*Text excerpt*:

^^^^

Responding to Drug Shortages

James C. McAllister III, MS, FASHP, Pharmacy TimesEditor, Health-Systems Pharmacy Section
Published Online: Wednesday, June 1, 2005

Regrettably, almost all pharmacists have been forced to deal with drug shortages at an increasing rate in the past 2 years. Although such shortages sometimes result from understandable circumstances, are these circumstances truly unavoidable? If they are avoidable, is the appropriate organization held accountable? I know that our staff at the University of North Carolina Hospitals and Clinics and the affected patients feel helpless when products on which we have relied are not available. The negative impacts on productivity and efficiency are superseded by the angst created between pharmacists and physicians (who believe that we are responsible) and other health care providers and our patients.

Last week, we encountered a shortage of a "lifesaving" drug that required the institution to decide which patients got the limited amount of drug that was available to it. Despite a positive outcome and fantastic cooperation between the pharmacy and medical staffs, we were all forced to make uncomfortable decisions. This is just one dramatic example of the many shortages that impact hundreds of patients and providers every day.

If a shortage is due to a raw materials shortage, does the manufacturer change sources in order to ensure that a supply of raw materials is reliable? If the shortage results from FDA manufacturing interventions, has the manufacturer modified policies and procedures to avoid future problems of a similar nature? Is it appropriate for a manufacturer to cease production of a drug due to its lack of profitability unless it is available from alternative sources? If so, are patients and providers informed by the manufacturer, with enough time to migrate to an alternative treatment plan?

^^^^

*Material supplied*:
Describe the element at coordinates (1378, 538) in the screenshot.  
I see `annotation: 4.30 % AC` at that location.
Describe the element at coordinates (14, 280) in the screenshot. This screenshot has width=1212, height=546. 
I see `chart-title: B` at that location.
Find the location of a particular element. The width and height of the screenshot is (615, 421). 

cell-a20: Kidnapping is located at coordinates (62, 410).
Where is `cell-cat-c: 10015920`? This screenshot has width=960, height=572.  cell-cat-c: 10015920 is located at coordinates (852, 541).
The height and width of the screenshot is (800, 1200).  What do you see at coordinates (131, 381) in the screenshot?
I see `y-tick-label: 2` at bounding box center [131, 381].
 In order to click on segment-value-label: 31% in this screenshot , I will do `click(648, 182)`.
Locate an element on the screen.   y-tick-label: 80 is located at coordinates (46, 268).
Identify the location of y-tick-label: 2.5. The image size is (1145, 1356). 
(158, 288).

^^^^

*Aim of the exercise*:
In the article on drug shortages, what did the institution have to decide during last week's shortage of a "lifesaving" drug? Rely on the article alone and set the material aside.

*Expected output*:
It had to decide which patients got the limited amount of the drug that was available to it.